Also ich muss morgen schrauben, deshalb leider ohne mich. 
Für die Berennradelten unter euch wäre mit Manu, Siggi und co auch am Sonntag um 10Uhr in Neunkirchen treffen, für eine leichte Frühjahrsrunde so um die  zwei Stunden. Da kann ich leider selber auch nicht.

So long
Schlupp


----------



## lowfat (2. April 2005)

@Wotan,
das war eine schöne Runde heute. Die Strecke ist noch ausbaufähig, denn laut Karte sind wir noch eine Abfahrt zu früh nach Ermreuth runter. Das nächste mal _mit _ GPS... Dann können wir auch die Downhills kartieren.

@Hawkins
tja, da haben wir uns wirklich knapp verpasst. Ich musste weg, da wir zu Hause Besuch bekamen. 
(das internet lügt wirklich, der mtb-news server eiert noch eine Stunde hinterher)

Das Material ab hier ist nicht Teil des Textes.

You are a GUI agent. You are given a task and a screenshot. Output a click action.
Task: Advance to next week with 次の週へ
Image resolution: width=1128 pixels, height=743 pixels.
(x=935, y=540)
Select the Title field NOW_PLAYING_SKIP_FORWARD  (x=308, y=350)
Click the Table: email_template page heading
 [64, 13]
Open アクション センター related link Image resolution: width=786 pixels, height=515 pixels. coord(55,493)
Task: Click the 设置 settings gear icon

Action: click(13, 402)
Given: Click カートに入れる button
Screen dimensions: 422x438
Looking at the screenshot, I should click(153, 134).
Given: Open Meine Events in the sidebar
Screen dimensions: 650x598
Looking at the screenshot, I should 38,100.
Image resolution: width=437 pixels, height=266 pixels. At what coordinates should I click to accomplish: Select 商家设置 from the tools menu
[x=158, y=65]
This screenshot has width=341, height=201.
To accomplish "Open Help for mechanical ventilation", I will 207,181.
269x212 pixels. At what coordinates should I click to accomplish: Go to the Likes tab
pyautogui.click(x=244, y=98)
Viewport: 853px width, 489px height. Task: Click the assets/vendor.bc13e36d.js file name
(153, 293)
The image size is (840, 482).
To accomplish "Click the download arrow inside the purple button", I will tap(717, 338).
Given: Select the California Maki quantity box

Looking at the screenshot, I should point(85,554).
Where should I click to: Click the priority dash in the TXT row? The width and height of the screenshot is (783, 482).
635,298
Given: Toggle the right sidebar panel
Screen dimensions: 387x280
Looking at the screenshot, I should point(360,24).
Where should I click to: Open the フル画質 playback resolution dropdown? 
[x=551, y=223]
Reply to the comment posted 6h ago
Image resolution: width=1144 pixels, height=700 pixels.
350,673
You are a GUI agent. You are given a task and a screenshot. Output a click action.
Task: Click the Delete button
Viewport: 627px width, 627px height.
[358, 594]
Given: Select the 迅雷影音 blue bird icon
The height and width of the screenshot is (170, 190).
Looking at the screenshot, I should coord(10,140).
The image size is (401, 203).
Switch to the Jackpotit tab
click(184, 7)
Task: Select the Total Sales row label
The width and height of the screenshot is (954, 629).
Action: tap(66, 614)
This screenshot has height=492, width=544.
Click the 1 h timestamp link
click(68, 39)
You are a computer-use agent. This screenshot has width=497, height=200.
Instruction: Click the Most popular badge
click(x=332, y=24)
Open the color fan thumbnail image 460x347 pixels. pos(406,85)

Damit es nächste Woche nicht langweilig wird:
Lassen wir die Nightride Saison am *Do 18:30 am Obi * langsam ausklingen? Wer ist dabei?


----------



## wotan_S_rache (3. April 2005)

lowfat schrieb:
			
		

> @Wotan,
> das war eine schöne Runde heute. Die Strecke ist noch ausbaufähig, denn laut Karte sind wir noch eine Abfahrt zu früh nach Ermreuth runter. Das nächste mal _mit _ GPS... Dann können wir auch die Downhills kartieren.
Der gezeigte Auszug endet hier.